Automated Description Generation for Indoor Floor Maps
Devi A. Paladugu, Hima Bindu Maguluri, Qiongjie Tian, Baoxin Li · 2012 · Proceedings of the 14th International ACM SIGACCESS Conference on Computers and Accessibility (ASSETS 2012) · doi:10.1145/2384916.2384958
Summary
This demonstration paper presents a prototype system that automatically generates verbal descriptions of indoor floor maps to support navigation for people with visual impairments. The system addresses a practical gap: while tools like canes, guide dogs, and GPS devices help with outdoor mobility, they offer little support for navigating unfamiliar indoor environments such as school buildings, hotels, or public libraries. The system works through a pipeline of automated steps. A user provides the name of a building or establishment, and a web crawler searches for and downloads the corresponding floor plan from the building's website. The system then applies image processing algorithms to identify key landmarks within the map — such as rooms, libraries, entrances, and other points of interest — using text detection, recognition, and spatial analysis. Finally, it generates a verbal description that conveys the relative positions of these landmarks, giving the user an overview of the building layout before they arrive. The current prototype was focused on public libraries as a proof of concept, constraining the domain to make landmark detection more reliable.

=======

_To be done_:
- a) Name every tool that the floor map summary says helps with outdoor mobility.
- b) Rewrite the paragraph of the floor map summary that begins "This demonstration paper presents" as a short bulleted list, keeping its main facts.
- c) Based on the floor map summary, say whether each statement agrees with it (yes or no), and quote the words that decide it:
(i) The floor plan is downloaded from the building's website.
(ii) The prototype was focused on hotels as a proof of concept.
(iii) The description is meant to give the user an overview of the layout before they arrive.

_Provided data_:

=======

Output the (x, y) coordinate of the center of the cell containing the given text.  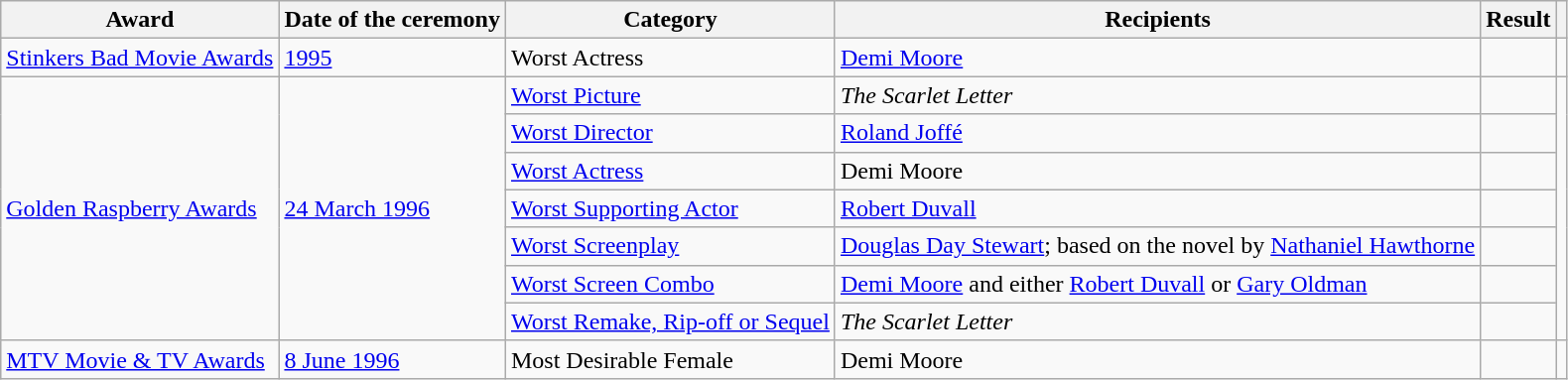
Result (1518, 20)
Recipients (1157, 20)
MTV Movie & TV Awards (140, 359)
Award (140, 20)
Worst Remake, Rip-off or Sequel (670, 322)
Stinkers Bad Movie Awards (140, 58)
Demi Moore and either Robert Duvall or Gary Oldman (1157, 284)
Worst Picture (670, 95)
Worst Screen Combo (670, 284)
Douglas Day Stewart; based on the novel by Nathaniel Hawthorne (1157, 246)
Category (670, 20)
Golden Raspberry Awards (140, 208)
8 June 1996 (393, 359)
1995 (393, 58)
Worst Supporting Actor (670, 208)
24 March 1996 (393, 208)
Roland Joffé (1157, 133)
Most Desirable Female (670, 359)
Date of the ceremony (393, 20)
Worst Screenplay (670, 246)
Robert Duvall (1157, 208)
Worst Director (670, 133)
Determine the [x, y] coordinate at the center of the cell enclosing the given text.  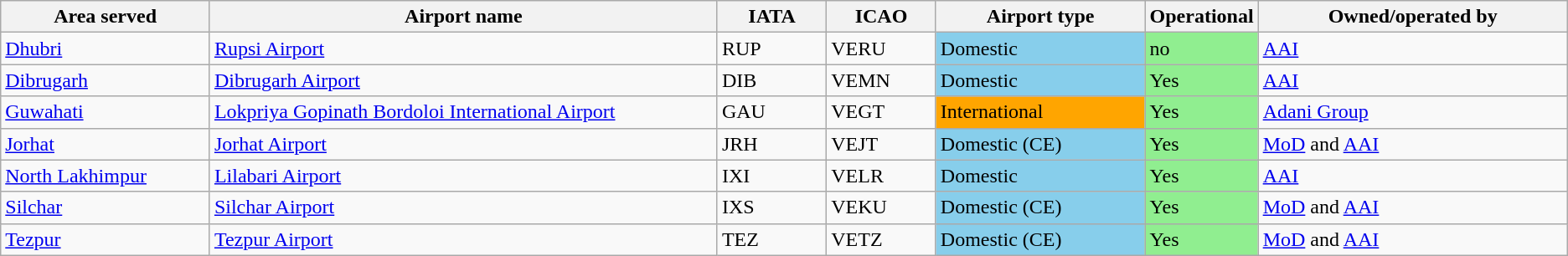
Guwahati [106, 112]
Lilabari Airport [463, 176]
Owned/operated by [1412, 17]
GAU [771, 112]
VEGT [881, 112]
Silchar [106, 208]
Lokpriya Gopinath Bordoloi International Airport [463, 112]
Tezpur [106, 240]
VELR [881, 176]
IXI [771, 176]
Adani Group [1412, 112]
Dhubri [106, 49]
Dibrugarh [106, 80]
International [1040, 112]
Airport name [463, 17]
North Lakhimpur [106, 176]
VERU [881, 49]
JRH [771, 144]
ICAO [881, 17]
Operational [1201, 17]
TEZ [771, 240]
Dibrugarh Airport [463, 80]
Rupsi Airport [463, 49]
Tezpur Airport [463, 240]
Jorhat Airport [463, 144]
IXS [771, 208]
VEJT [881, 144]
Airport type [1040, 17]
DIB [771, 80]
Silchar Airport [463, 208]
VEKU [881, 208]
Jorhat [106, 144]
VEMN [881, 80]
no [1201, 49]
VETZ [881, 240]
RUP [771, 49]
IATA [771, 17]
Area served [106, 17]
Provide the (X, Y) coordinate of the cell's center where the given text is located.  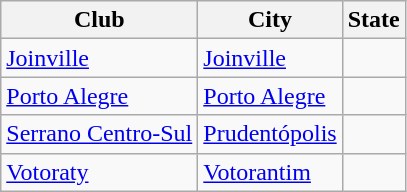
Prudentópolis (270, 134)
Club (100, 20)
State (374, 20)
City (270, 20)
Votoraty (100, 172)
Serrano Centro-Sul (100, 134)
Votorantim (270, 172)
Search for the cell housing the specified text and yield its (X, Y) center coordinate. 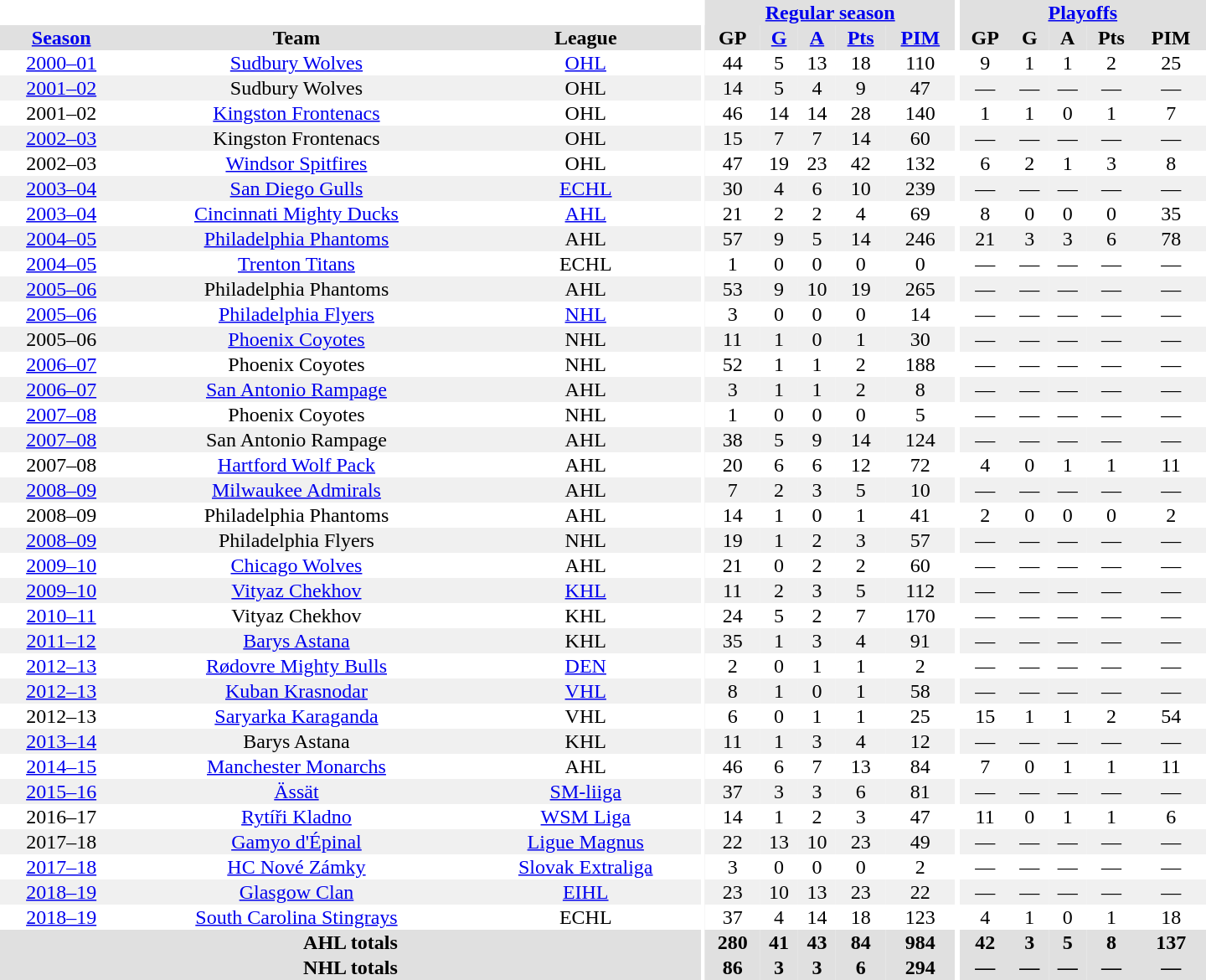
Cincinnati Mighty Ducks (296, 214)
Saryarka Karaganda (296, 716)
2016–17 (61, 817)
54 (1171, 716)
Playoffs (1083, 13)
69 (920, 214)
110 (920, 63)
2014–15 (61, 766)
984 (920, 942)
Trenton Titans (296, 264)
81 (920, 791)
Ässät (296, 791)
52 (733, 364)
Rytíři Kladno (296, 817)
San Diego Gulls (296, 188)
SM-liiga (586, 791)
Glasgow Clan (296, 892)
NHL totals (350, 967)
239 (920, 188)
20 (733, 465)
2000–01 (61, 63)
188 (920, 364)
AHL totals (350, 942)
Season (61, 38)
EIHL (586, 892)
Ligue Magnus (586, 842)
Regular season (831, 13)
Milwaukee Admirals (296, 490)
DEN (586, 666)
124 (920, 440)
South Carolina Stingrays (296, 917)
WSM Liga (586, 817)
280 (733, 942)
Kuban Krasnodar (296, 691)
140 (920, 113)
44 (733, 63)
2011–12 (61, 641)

=======

_Answers to each task_:
- a)
- Canes
- Guide dogs
- GPS devices

- b)
- A prototype system automatically produces verbal descriptions of indoor floor maps to help people with visual impairments navigate.
- Canes, guide dogs and GPS devices help outdoors but offer little help inside unfamiliar buildings such as schools, hotels or public libraries.
- The user gives the name of a building, and a web crawler downloads its floor plan from the building's website.
- Image processing finds landmarks such as rooms, libraries and entrances through text detection, recognition and spatial analysis.
- The system produces a verbal description of where the landmarks are relative to each other, so the user gets an overview of the layout before arriving.
- As a proof of concept, the prototype focused on public libraries, which made landmark detection more reliable.

- c)
(i) Yes: "a web crawler searches for and downloads the corresponding floor plan from the building's website"
(ii) No: "The current prototype was focused on public libraries as a proof of concept"
(iii) Yes: "giving the user an overview of the building layout before they arrive"